The destroyer screens around the heavy ships were running with worn out anti-aircraft crews after 5 days of continuous air attack. What set Australia apart was that she’d absorbed more Kamikaze strikes than any other single ship in the bombardment force, and she’d stayed in her firing slot through every one of them with her 8-in guns still answering the Japanese coastal positions.
After the fifth strike, the signal finally came down from Oldendorf’s staff to detach HMAS Australia from the bombardment line. The landing was secured, and the beaches were quiet enough that the Sixth Army was already moving against the Japanese main line of resistance several miles inland. With her primary job done, Australia formed up with a small screen of destroyers and made for the open sea on a southerly course.
She’d been firing for 96 hours with five separate Kamikaze impacts on her hull and superstructure. The bombardment line behind her was still under air attack as she pulled out of the gulf. The cost of the Lingayen operation for HMAS Australia was 39 sailors lost and 56 wounded. Most of the casualties came from the 4-in gun crews on both sides of the upper deck where the Kamikaze had struck on the 5th and 6th of January.
The wounded filled the cruiser’s sick bay through the voyage south. Captain John Mulette Armstrong was decorated for his command of the cruiser with the Distinguished Service Order. The citation noting that he’d kept her on her bombardment line through five days of repeated Kamikaze attack until the United States Sixth Army was ashore.
He’d go on to serve as second naval member of the naval board after the war with the rank of Commodore. After Lingayen, HMAS Australia put into Manus for emergency patching of the bomb hole, then made the long passage south for Sydney. At Cockatoo Island Dockyard, the same place where she’d paid off her wounded after the lady hit in October, the engineers took a longer look at what five Kamikaze had done to her.
The damage list ran to several pages of dockyard notation. Her 4-in gun mounts were beyond local repair and the heavy structural steel work wasn’t available in Sydney for the bomb hole below the port waterline. The cruiser was ordered onto the British dockyards at Plymouth where the work could be done at scale on a heavy cruiser of her size.
On the 1st of July, 1945, HMAS Australia tied up at Plymouth Dockyard at the end of a long passage out of the Pacific. The Australian High Commissioner in London, S.M. Bruce, came down to the dock that afternoon and walked her decks alongside the British engineers who’d be cutting her apart over the next year. By that point, the war in Europe had ended and the war in the Pacific was running its last weeks.

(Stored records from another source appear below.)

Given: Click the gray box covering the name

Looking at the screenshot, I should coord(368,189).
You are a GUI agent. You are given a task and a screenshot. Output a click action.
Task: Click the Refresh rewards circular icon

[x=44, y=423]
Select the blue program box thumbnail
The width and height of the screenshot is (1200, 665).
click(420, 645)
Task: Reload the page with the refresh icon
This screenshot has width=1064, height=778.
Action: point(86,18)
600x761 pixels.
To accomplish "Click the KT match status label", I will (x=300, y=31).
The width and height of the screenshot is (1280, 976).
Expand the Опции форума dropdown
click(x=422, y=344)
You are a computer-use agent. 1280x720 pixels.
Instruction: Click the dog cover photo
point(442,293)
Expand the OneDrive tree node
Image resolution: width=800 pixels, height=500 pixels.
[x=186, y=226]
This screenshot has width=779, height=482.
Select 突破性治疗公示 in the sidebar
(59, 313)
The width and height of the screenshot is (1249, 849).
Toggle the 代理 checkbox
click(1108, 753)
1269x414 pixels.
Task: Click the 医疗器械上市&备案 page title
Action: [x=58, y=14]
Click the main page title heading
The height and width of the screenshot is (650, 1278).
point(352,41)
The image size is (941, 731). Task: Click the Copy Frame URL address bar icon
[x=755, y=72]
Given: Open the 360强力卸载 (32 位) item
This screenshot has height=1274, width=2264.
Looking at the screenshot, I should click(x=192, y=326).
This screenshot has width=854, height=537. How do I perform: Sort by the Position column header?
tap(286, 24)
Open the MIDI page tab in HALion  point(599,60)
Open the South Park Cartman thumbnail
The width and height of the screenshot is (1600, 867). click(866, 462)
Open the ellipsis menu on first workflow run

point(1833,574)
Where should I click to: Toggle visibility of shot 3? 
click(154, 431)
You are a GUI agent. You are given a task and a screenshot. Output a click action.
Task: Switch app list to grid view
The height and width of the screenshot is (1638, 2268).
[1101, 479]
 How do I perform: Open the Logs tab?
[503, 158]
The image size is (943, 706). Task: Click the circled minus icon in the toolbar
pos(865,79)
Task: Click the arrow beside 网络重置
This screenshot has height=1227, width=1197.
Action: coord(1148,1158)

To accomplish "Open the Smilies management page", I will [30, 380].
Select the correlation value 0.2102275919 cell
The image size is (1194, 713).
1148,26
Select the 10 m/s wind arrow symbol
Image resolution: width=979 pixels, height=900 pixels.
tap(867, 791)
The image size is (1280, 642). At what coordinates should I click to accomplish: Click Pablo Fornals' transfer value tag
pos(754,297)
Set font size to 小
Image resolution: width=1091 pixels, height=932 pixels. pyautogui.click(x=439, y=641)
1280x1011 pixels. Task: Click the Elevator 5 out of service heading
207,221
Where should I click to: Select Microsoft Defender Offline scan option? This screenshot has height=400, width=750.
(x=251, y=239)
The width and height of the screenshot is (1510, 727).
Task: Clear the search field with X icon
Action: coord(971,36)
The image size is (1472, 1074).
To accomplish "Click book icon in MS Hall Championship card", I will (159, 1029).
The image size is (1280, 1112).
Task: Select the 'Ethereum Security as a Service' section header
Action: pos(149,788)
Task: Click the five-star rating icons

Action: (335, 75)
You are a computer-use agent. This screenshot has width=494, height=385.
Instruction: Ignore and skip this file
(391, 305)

Australia wouldn’t finish her refit before the surrender at Tokyo Bay. The cruiser had carried her wounds 3 months and 20,000 mi from the Gulf where she’d taken them. By the time HMAS Australia came out of the Plymouth dockyards after the war, the Royal Australian Navy was already drawing down from wartime strength.
The cruiser served on into the post-war fleet of the late 1940s before being paid off for disposal in 1954. She was sold for scrap and broken up the following year at a British yard. The repaired hull plates and the rebuilt forward funnel went to the breakers yard with the rest of her steel 10 years after the cruiser had taken her five kamikaze hits in Lingayen Gulf.
During the Plymouth refit, the 4-in gun positions that had been smashed on the 5th and 6th of January were rebuilt with new mounts and new ready use lockers. The forward funnel was rebuilt from the upper deck up to replace the section that the fifth kamikaze had taken off. New steel went into the patched plate on the port side where the bomb had blown its hole and the frames behind it were straightened to the original drawings.
In the cruiser’s surviving logbooks, an entry made at 1300 on the 9th of January recorded damage to the forward funnel and no casualties. It was the last engagement entry HMAS Australia made from Lingayen Gulf.